Since the onset of the COVID-19 pandemic, other authors including Luceno-Moreno (2020) in Spain, and Longyear & Kushlev (2021) in the USA have noted a rise in the popularity in the use of MH apps among both HCWs and SCWs. This appears to correlate with the increased levels of stress and anxiety that HCWs and SCWs are experiencing on the frontline. Both groups of researchers recognise that these apps are being used by vulnerable populations. Longyear & Kushlev maintain that whilst the popularity of these MH apps seems to demonstrate a high level of acceptability, the claims made by the app developers as to the efficacy of their products require more regulatory oversight. Longyear & Kushlev emphasise that there is,
“…a need for a well-defined pathway for pre-market regulatory approval…”
to underpin any quality assurance mark that provides users with guidance as to the appropriateness and efficacy of MH apps. Meanwhile, Leigh et al (2021) in the UK, postulate that the ORCHA (Organisation for the Review of Care and Health Applications) library might provide such a solution.
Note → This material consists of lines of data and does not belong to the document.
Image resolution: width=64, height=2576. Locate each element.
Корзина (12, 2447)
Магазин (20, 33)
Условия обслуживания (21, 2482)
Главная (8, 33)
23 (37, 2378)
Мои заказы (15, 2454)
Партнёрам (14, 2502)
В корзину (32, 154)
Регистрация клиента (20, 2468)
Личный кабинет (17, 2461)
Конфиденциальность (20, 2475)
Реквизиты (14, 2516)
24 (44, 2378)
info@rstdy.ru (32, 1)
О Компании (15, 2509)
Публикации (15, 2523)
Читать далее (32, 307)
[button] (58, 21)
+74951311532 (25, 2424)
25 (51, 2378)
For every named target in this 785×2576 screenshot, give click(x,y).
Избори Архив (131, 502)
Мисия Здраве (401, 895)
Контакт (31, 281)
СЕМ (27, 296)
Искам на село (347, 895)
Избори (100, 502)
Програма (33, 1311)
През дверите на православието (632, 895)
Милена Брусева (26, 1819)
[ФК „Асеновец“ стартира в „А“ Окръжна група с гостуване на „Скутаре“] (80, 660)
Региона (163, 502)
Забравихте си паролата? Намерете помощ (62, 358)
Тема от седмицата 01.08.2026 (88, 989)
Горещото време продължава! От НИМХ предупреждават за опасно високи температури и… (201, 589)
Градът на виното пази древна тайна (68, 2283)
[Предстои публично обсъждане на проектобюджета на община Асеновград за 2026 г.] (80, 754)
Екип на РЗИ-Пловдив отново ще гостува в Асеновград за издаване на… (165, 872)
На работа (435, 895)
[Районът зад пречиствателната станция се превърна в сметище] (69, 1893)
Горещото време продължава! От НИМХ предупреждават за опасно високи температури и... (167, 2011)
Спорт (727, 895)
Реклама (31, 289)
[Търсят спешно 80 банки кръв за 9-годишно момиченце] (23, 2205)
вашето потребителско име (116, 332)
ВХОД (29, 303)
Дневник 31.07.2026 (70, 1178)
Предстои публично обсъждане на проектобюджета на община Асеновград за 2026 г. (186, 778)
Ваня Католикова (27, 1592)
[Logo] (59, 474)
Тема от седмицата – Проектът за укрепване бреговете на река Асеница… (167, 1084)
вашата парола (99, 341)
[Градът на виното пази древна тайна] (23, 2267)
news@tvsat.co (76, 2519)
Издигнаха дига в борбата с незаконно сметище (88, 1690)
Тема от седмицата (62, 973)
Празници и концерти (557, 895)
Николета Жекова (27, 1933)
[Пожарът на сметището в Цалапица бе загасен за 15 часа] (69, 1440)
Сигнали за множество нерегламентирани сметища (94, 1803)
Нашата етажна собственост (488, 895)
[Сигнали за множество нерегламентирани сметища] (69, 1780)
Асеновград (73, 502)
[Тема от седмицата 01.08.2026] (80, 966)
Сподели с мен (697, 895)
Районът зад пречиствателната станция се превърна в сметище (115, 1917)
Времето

Detailed multidisciplinary research involving clinicians, app developers and social care practitioners is needed to develop, evaluate, and validate the value of innovative digital interventions in order to integrate them into the delivery of mental healthcare to support frontline SCWs experiencing burnout. Moreover, as Pollock et al (2020) noted, if end-users were involved from the outset in the development of any MH apps, they would be much more likely to use them.
The House of Commons Health and Social Care Committee (2021) suggests that this support is
“…not just needed during the waves of covid-19: it will be needed through the recovery as the health and care sector returns to ‘business as usual’.”
Any new research that contributes to filling the knowledge gaps around the efficacy of MH apps in supporting the mental health of care home workers should be seen as significant. Especially so if this can be generalised to help those in the wider population who are living with the phenomenon of burnout.